- [WHAT YOU HAVE TO DO]:
Please give the lines below again exactly as they stand, from the one that contains "1355x781 pixels." up to and including the one that contains "Open the BladeRF SDR Driver dropdown", leaving all pictures out.

- [DATA IN THIS EXERCISE]:
══════════
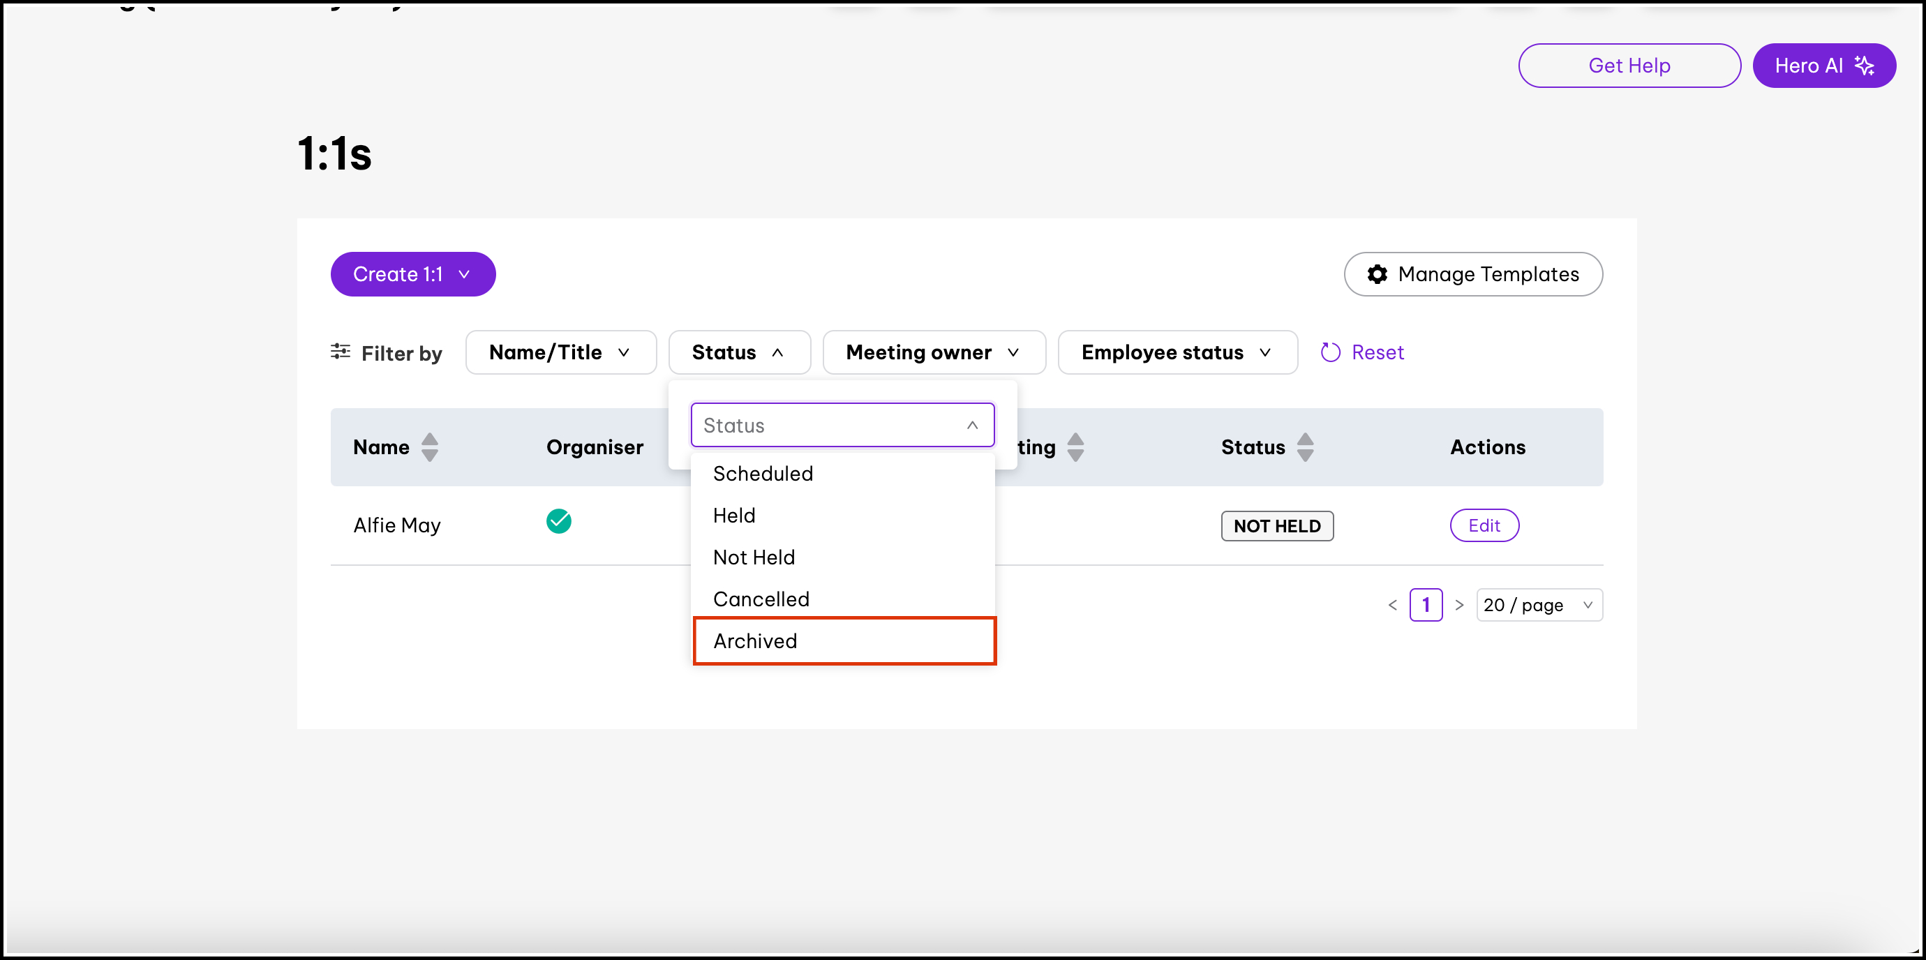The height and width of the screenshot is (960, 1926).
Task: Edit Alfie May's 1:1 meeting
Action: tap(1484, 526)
══════════
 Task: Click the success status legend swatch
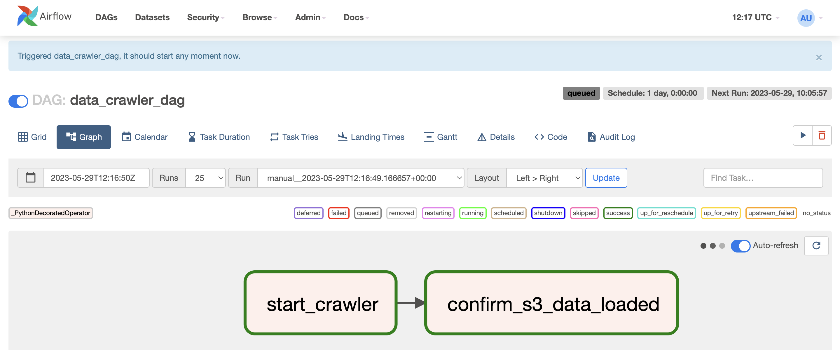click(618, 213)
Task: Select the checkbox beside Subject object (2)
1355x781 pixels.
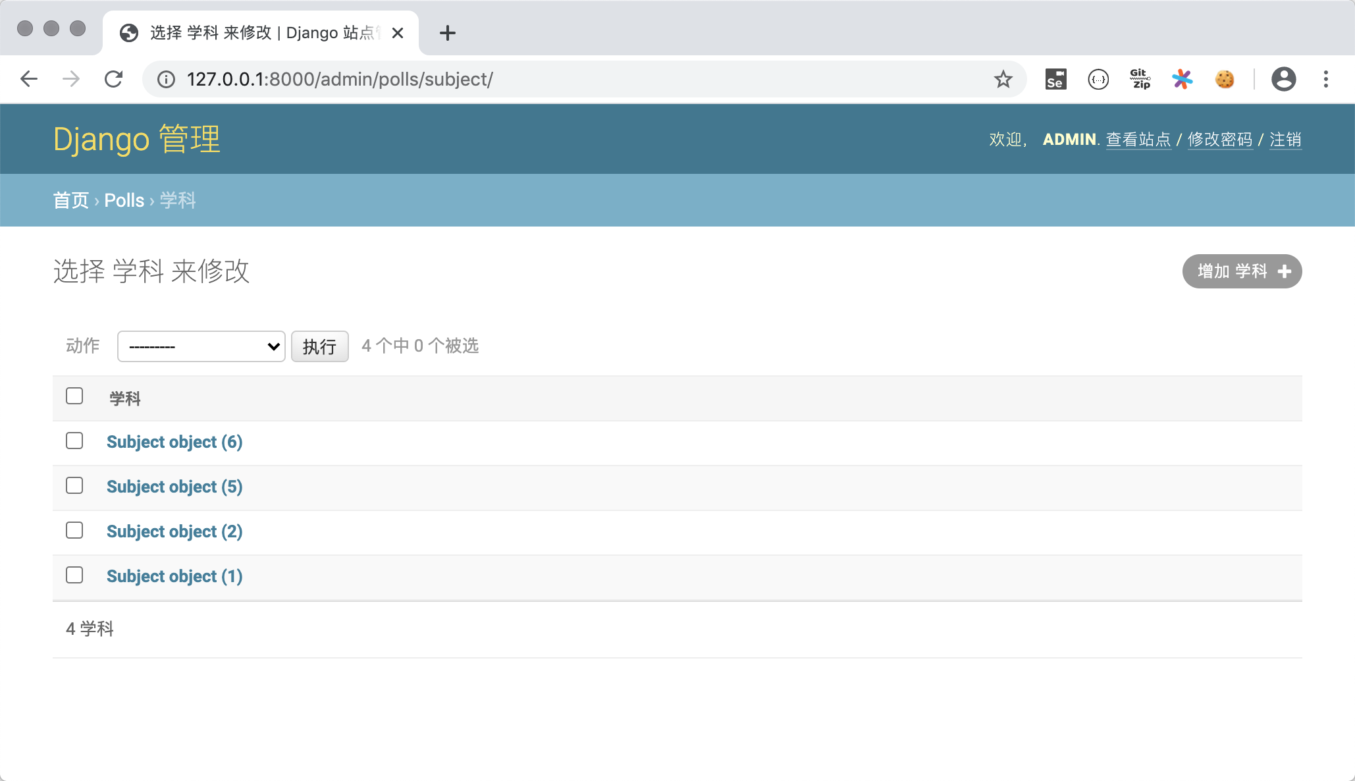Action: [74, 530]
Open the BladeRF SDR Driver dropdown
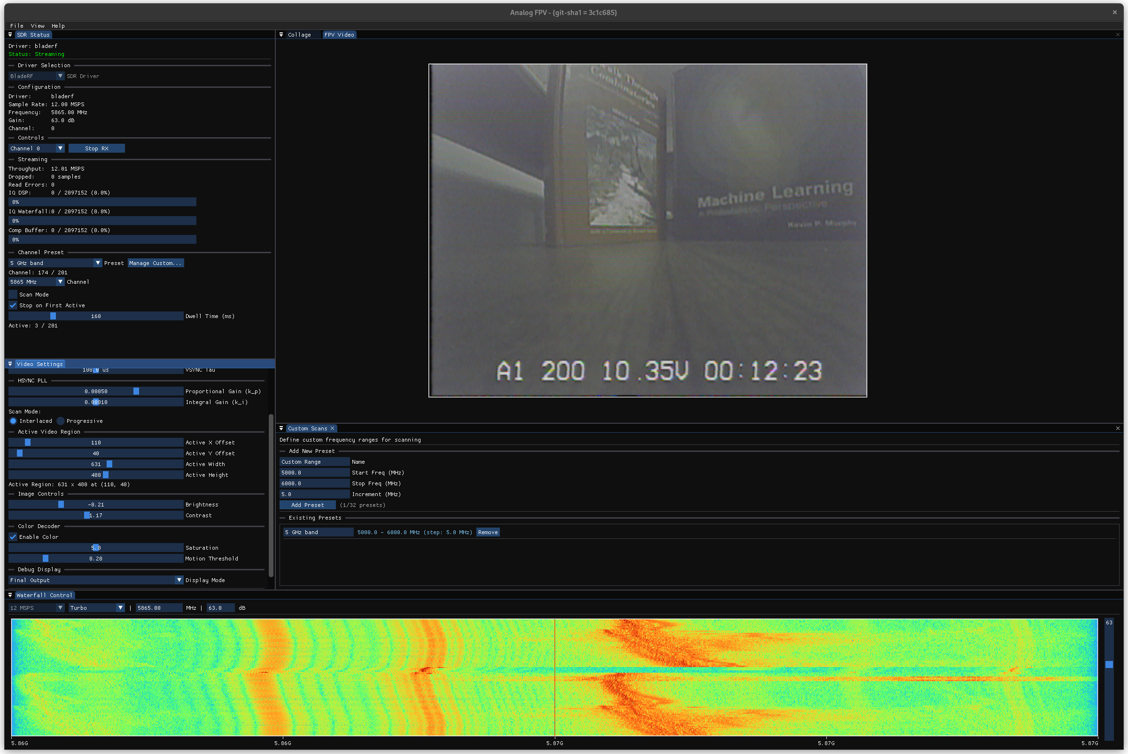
══════════
- [THE ANSWER]:
1355x781 pixels.
Action: [74, 530]
Open the BladeRF SDR Driver dropdown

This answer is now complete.